Alors que, pris ensemble, les pays en développement ne contribuent pas pour beaucoup aux émissions de gaz à effet de serre, ce sont eux qui en subiront vraisemblablement le plus les conséquences. «Il est impératif de trouver des solutions équitables pour que les principaux responsables des émissions de gaz à effet de serre coopèrent avec les pays qui souffrent le plus des changements climatiques»: voilà l’un des messages essentiels figurant dans les Conclusions adoptées par le Colloque de l’UIT sur les TIC et les changements climatiques, qui s’est tenu en Équateur du 8 au 10 juillet 2009.

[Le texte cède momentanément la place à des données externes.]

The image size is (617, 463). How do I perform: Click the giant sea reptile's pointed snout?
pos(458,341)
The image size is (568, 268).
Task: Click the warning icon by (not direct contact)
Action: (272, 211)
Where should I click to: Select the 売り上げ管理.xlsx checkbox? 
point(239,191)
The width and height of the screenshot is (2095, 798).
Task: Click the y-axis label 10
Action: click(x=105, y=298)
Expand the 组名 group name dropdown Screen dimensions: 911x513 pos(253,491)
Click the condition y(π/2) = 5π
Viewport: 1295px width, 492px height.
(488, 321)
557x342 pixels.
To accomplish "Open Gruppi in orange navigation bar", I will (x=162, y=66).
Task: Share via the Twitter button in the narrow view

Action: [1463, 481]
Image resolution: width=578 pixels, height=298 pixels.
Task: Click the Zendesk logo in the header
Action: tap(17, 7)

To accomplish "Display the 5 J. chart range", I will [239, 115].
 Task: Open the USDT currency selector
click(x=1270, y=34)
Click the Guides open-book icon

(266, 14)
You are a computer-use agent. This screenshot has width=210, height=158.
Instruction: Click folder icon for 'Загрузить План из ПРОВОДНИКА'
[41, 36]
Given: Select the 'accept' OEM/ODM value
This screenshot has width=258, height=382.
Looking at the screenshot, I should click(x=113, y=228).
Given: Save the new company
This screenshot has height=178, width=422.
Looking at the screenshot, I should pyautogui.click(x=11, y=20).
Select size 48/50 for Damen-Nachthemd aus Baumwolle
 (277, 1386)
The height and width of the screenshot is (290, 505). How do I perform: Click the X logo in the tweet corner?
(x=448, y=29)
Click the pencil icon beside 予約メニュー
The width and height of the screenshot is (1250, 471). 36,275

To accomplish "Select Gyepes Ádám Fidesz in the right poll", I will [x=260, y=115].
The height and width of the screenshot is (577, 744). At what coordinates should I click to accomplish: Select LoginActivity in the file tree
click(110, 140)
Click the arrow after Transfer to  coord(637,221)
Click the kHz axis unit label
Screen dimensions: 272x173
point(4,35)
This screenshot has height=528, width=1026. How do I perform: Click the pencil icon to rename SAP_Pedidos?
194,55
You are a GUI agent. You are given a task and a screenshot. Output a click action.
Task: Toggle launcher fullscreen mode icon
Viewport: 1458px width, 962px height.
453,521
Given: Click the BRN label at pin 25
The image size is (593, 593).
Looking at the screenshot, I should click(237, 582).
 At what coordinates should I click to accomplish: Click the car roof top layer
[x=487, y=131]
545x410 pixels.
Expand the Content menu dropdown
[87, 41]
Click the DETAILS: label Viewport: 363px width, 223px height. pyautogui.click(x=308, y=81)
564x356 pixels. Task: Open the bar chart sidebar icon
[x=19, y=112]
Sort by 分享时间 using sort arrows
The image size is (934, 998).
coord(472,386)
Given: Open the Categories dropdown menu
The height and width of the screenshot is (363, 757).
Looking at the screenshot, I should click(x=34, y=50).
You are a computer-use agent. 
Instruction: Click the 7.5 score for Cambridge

La troisième manifestation de cette série (s’inscrivant dans le droit fil de celles tenues à Kyoto et à Londres en 2008), le colloque a été accueilli par l’institut de recherche équatorien Centro Internacional de Investigación Científica en Telecomunicaciones, Tecnologías de la Información y las Comunicaciones (CITIC). Quatre cents personnes venues de 20 pays y ont assisté, et 60 autres y ont participé en ligne. La réunion était présidée par Jorge Glas Espinel, Président du Fondo de Solidaridad del Ecuador*.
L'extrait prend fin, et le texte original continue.